Las estimaciones apuntan a que la cosecha apenas alcanzaría las 800 mil toneladas, una cifra muy por debajo de los volúmenes obtenidos en temporadas anteriores.
Raúl García Vallejo, presidente de la Liga de Comunidades Agrarias y Sindicatos Campesinos de Tamaulipas, señaló que entre 150 mil y 200 mil hectáreas dejaron de cultivarse durante el ciclo otoño-invierno debido a una combinación de factores que golpearon al sector agrícola.
Entre ellos destacó la sequía persistente, la falta de financiamiento, el encarecimiento de los insumos y los bajos precios pagados por la producción.
Explicó que la situación no afecta únicamente al sorgo, ya que otros cultivos establecidos en distintas regiones del estado también presentan severos problemas de desarrollo y podrían registrar pérdidas parciales o incluso totales por la escasez de humedad.
Ante este escenario, algunos productores han optado por sembrar maíz, frijol y ajonjolí como alternativas para intentar recuperar parte de sus ingresos.
Sin embargo, García Vallejo advirtió que estas siembras enfrentan un nuevo riesgo, ya que podrían coincidir con la temporada de lluvias y dificultar las labores de cosecha.
Indicó que una eventual llegada de precipitaciones intensas durante la recolección podría provocar daños importantes en los cultivos, agravando aún más la situación económica de los agricultores.

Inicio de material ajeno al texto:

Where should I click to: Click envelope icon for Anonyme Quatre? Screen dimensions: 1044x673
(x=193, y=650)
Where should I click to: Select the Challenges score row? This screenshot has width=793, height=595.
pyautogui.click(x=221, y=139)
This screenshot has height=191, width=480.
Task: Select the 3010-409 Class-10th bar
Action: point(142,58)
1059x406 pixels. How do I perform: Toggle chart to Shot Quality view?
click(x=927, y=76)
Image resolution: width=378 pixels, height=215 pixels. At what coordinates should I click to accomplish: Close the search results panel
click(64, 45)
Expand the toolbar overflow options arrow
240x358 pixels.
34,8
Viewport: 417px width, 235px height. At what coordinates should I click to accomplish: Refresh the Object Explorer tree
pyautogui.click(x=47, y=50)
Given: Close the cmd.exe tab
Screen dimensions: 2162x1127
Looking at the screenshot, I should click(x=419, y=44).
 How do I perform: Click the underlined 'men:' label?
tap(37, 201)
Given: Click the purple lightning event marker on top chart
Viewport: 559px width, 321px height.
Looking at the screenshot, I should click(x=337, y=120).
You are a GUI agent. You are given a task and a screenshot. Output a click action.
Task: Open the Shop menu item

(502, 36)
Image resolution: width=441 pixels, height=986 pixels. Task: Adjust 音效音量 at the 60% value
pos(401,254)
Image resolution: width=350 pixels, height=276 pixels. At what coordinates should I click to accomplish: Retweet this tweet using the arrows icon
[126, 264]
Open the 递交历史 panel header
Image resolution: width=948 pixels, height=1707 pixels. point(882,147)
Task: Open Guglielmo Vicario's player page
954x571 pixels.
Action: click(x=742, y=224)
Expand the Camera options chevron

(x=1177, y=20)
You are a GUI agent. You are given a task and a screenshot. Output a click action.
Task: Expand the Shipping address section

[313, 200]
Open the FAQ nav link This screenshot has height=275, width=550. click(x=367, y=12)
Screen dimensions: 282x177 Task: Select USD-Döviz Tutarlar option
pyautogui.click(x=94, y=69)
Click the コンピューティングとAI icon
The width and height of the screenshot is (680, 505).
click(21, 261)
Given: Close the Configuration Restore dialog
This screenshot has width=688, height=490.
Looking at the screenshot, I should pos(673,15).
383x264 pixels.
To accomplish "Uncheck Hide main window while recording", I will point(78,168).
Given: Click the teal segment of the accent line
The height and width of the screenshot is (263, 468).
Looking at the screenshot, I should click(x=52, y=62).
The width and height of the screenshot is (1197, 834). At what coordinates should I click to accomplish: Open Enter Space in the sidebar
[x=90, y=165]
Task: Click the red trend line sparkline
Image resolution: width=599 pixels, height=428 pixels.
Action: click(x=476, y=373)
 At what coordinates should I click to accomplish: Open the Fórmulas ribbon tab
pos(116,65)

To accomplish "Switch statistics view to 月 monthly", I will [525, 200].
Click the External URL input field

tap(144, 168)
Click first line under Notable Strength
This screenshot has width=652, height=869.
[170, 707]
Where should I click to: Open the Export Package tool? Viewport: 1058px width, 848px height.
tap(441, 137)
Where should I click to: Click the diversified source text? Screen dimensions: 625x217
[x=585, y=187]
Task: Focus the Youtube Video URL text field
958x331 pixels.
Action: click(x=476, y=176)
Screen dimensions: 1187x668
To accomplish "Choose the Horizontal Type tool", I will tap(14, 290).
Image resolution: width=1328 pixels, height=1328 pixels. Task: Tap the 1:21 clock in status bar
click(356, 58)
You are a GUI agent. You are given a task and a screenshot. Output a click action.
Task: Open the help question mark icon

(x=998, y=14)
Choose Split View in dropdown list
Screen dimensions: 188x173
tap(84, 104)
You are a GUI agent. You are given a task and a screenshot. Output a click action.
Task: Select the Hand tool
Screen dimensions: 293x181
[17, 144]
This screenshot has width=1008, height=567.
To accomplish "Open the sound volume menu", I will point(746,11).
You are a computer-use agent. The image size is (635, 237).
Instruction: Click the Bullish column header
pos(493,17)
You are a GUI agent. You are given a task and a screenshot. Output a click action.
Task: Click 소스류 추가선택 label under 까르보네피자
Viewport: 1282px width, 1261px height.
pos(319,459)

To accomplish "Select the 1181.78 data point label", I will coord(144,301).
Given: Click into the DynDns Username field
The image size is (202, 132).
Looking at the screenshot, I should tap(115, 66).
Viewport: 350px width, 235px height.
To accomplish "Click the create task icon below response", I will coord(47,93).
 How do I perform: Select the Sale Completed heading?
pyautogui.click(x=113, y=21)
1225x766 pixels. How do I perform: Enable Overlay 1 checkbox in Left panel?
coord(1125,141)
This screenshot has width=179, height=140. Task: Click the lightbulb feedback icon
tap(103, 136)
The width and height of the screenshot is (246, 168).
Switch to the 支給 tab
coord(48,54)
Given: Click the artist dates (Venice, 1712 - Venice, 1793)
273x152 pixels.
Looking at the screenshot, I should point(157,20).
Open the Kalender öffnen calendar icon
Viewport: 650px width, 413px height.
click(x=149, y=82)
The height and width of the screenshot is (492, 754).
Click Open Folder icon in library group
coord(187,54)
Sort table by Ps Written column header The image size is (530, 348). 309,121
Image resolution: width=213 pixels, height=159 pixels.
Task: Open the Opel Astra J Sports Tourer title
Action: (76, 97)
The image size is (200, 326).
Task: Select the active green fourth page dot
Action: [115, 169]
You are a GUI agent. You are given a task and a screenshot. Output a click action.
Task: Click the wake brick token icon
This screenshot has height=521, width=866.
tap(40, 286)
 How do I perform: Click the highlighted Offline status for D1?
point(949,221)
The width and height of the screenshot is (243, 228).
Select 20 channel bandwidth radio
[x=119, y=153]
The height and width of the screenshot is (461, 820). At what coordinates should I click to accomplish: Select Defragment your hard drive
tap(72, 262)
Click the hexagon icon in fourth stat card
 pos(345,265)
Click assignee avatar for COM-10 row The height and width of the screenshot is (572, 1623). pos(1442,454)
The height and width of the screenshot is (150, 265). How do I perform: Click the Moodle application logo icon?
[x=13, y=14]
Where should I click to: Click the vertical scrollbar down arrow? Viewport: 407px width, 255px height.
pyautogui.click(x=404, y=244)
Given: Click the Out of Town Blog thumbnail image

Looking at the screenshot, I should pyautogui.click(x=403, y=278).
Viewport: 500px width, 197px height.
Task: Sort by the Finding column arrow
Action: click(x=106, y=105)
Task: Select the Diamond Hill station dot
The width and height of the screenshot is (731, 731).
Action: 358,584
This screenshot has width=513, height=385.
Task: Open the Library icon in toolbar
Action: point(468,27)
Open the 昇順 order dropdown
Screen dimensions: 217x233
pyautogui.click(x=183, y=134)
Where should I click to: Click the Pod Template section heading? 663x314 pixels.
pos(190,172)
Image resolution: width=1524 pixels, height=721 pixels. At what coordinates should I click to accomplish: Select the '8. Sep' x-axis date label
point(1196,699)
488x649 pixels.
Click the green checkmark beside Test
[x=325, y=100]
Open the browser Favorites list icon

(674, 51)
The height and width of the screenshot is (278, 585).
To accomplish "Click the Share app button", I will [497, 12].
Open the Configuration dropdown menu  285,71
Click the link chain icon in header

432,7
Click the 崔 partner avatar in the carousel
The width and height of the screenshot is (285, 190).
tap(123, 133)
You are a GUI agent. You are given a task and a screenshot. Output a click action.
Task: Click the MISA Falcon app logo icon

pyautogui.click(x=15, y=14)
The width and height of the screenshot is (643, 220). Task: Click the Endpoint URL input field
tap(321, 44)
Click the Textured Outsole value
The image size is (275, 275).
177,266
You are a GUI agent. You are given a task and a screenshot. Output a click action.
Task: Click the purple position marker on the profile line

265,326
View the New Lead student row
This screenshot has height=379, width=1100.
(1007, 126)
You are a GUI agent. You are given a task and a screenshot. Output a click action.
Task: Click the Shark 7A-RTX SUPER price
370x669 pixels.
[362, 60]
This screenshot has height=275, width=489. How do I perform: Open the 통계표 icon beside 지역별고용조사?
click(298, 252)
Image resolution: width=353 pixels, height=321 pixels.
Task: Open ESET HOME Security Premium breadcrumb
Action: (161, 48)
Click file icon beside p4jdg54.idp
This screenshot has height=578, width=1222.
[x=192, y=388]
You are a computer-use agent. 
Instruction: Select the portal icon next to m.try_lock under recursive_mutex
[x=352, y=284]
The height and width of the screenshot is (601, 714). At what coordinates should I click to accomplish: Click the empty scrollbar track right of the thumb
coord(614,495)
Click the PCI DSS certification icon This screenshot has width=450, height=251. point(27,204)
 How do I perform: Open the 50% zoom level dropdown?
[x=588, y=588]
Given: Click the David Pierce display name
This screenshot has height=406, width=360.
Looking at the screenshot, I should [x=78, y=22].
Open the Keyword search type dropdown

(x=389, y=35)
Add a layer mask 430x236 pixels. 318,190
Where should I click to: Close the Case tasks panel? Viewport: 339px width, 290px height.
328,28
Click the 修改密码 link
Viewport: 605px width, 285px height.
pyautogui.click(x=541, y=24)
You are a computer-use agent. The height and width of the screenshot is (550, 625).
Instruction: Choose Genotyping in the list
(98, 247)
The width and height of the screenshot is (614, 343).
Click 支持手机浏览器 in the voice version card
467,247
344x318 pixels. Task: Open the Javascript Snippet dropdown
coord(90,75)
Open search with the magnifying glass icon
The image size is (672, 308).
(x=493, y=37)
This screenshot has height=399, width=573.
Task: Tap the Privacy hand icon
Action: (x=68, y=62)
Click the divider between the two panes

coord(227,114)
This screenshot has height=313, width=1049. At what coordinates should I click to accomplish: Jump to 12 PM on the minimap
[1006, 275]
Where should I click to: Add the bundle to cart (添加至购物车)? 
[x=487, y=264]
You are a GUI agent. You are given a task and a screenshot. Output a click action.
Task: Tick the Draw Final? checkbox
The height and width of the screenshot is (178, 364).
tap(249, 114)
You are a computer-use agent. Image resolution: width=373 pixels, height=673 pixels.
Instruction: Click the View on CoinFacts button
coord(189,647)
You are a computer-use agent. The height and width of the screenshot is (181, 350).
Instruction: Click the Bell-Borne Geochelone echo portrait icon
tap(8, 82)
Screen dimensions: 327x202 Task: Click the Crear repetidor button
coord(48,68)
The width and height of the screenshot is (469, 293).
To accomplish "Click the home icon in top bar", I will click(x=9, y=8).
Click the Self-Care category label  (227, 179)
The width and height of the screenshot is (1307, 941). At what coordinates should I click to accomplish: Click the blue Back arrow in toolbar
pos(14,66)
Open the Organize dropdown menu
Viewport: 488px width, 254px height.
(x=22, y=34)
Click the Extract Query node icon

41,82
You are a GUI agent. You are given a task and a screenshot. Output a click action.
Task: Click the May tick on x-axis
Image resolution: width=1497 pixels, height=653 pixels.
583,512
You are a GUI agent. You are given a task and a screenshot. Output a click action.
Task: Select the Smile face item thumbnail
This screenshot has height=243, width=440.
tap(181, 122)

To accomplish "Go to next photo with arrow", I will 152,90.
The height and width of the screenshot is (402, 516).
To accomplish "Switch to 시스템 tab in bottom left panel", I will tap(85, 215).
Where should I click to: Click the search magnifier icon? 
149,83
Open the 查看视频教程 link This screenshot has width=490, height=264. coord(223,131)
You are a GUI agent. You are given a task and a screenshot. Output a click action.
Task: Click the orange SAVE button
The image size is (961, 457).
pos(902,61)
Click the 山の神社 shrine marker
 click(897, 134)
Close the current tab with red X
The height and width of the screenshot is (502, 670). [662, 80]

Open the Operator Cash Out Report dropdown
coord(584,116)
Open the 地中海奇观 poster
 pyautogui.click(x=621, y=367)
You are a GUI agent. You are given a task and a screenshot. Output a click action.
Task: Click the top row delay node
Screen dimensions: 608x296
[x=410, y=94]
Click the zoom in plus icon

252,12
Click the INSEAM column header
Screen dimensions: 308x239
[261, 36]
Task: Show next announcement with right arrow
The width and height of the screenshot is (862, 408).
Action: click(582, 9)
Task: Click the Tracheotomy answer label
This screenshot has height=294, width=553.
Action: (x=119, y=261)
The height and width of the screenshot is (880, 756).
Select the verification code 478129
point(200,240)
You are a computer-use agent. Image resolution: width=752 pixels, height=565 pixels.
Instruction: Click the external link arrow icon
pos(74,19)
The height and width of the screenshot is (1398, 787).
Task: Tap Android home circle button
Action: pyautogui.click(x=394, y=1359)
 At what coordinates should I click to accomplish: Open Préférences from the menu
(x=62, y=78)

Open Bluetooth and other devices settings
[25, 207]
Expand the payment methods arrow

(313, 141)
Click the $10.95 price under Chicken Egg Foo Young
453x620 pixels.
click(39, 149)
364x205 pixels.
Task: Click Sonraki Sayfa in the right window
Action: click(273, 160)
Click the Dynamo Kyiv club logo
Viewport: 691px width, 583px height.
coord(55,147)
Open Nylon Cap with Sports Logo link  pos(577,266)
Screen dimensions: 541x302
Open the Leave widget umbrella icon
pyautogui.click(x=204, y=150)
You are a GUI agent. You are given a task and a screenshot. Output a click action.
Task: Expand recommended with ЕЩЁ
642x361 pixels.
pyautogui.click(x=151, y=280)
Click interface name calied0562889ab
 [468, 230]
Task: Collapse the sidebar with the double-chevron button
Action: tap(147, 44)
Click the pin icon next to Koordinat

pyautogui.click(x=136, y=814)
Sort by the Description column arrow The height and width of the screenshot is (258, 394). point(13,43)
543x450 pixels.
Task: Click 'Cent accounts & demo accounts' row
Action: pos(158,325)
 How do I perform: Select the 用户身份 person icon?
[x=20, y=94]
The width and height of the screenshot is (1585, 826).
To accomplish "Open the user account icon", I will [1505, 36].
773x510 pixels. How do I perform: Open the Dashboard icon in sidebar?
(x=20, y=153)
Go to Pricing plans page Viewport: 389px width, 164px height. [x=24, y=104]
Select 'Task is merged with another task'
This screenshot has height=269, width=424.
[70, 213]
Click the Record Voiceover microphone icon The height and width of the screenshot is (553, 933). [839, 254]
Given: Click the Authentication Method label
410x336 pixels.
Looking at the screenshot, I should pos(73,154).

A ello se suma que gran parte de las superficies agrícolas carecen de algún esquema de aseguramiento, por lo que cualquier afectación derivada de excesos de humedad o fenómenos climáticos dejaría a los productores sin posibilidad de recuperar la inversión realizada durante el ciclo.
El dirigente campesino comentó que todavía no se han cuantificado daños adicionales, aunque no descartó nuevas afectaciones debido a que muchas hectáreas se sembraron fuera de tiempo y en condiciones poco favorables. Incluso, señaló que varios cultivos emergieron con escaso desarrollo por la falta de humedad inicial, situación que continúa repercutiendo en su crecimiento.
Recordó que en condiciones normales la zona norte de Tamaulipas destina alrededor de 650 mil hectáreas al sorgo de temporal.
Sin embargo, en esta ocasión únicamente pudieron establecerse entre 350 mil y 400 mil hectáreas debido a la ausencia de lluvias suficientes para garantizar la siembra.
Destacó que, mientras en años favorables se han obtenido cerca de dos millones de toneladas de sorgo, para este ciclo agrícola los productores apenas esperan cosechar alrededor de 800 mil toneladas, confirmando el severo impacto que la sequía y los problemas financieros han provocado en el campo tamaulipeco.